Making sense: sights and smells as sculptural form at Red Bull Studios NY

Red Bull Studios New York
'BIO:DIP', the latest show to be installed at Red Bull Studios New York, features multi-sensory work from Nicolas Lobo and Hayden Dunham 
(Image credit: TBC)

The latest show to grace Red Bull Studios New York is a feast not only for the eyes, but the nostrils. Centred around themes of filtration and psychotropics, 'BIO:DIP' presents sensory work by Hayden Dunham and Nicolas Lobo; from large, fragrant soap sculptures atop overturned pools, to clouds of psychoactive chemicals wafting across the floor.

The exhibition is a first of its kind in the interdisciplinary project space – and for curator Neville Wakefield, who brought the show to fruition. Wakefield used Red Bull Studios New York’s connected two-floor galleries as an opportunity to pilot a show he had always wanted to do: placing two artists together and presenting their work in parallel.
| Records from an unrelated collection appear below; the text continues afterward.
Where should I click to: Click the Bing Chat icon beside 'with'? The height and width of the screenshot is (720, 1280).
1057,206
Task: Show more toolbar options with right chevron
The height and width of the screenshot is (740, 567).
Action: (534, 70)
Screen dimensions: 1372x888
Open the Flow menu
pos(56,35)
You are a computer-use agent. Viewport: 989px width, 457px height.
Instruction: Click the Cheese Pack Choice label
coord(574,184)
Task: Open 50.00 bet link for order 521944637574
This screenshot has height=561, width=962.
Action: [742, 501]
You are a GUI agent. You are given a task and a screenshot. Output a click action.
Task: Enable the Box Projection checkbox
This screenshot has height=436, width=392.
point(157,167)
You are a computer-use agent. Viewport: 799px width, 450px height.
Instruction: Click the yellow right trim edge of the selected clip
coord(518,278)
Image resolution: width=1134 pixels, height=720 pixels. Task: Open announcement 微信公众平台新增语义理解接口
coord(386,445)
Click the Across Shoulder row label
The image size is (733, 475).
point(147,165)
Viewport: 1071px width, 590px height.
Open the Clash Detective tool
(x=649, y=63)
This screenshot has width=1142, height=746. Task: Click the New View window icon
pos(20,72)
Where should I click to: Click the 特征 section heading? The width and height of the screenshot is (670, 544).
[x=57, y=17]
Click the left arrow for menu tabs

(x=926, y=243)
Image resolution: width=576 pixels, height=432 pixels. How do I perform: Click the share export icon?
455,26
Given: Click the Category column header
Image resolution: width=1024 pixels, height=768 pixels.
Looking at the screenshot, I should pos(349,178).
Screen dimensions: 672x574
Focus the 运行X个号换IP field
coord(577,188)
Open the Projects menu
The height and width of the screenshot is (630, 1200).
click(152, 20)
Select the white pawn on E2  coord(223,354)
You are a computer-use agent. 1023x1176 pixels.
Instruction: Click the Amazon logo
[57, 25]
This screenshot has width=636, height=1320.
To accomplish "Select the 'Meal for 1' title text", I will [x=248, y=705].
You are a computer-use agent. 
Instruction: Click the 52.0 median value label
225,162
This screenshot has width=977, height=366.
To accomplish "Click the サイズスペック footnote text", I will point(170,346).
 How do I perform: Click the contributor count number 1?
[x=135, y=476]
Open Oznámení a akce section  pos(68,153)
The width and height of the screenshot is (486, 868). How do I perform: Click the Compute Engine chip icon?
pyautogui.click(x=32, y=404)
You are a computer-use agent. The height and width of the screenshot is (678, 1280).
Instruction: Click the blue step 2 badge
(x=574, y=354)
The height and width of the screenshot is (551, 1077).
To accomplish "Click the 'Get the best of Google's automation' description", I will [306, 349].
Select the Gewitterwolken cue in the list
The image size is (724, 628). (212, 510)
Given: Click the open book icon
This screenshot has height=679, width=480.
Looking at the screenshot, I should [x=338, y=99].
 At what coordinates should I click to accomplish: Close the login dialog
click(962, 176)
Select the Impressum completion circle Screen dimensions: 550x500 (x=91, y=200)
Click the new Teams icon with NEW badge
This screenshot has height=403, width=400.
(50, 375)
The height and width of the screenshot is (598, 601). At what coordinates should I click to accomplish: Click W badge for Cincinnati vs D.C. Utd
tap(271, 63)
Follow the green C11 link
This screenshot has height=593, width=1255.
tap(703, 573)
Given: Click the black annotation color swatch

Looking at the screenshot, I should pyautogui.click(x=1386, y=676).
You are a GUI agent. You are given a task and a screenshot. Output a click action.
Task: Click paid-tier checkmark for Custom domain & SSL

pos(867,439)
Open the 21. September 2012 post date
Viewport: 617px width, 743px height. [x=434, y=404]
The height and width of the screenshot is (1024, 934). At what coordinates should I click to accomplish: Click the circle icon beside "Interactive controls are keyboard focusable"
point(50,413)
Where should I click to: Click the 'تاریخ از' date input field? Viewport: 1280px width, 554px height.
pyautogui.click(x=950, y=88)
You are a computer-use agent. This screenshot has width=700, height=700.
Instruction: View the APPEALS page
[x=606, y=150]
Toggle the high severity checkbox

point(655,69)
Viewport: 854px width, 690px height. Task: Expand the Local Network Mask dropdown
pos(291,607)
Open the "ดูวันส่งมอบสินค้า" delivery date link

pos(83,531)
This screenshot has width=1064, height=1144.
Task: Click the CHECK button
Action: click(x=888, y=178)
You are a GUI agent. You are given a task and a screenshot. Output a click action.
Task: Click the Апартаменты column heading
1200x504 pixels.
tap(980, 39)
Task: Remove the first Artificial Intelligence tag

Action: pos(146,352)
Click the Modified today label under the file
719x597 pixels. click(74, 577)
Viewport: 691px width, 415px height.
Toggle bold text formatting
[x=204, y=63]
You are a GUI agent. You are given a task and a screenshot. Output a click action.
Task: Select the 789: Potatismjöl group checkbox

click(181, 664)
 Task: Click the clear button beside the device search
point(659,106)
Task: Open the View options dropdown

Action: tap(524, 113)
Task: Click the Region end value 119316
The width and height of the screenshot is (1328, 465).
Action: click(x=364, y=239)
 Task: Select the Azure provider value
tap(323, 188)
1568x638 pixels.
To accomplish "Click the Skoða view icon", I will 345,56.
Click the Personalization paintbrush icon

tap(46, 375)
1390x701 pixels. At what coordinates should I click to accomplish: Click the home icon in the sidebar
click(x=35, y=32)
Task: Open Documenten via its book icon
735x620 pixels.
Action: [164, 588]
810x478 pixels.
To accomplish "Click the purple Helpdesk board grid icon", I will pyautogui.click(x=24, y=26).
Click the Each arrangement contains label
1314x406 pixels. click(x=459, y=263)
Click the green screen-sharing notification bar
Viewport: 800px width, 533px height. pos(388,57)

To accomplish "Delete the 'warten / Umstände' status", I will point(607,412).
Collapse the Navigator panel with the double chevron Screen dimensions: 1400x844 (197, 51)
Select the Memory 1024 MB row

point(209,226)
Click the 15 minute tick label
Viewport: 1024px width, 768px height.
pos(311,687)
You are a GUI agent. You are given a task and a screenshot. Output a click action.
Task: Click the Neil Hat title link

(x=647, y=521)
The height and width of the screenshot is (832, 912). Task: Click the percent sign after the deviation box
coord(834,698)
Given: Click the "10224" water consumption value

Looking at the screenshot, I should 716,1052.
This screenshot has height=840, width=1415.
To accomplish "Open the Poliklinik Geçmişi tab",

The result is a two-part exhibition of decidedly different pieces, intersecting on similar themes. 

Using swimming pools on loan from a factory, Lobo cast large blocks of soap mixed with physiological additives, arranging the final sculptures on top of their molds. ‘It’s about finding the relationship of the object that came from the pool and then finding how to put it back in when the pool is inside out,’ he says.

Altering perceptions was another motif of the show, as the two artists collaborated on an installation of polychromatic polarised light, intended to challenge viewers’ circadian rhythms.

Pumping through the air vents and present in the form of evaporation in the space, Dunham’s work is a continuation of recent dabbles in chemical engineering, creating pieces that seep into your system — whether you want them to or not. Attendees who came for the opening of 'BIO:DIP' were also offered ‘sensory cocktails’; vapors of infused vodka, as well as black and purple mixed drinks accented with brightly coloured flowers.

Lobo cast large blocks of soap mixed with physiological additives

Lobo cast large blocks of soap mixed with physiological additives, arranging the final sculptures on top of their molds – made from borrowed swimming pools on loan from a factory

(Image credit: TBC)

the fragrant soap sculptures 

A close-up shot of the fragrant soap sculptures 

(Image credit: TBC)

BIO:DIP', installation view of Hayden Dunham's work

On the second floor are Hayden Dunham's pieces – obtuse physical forms that generate clouds of psychoactive chemicals. Pictured: 'BIO:DIP', installation view of Hayden Dunham's work.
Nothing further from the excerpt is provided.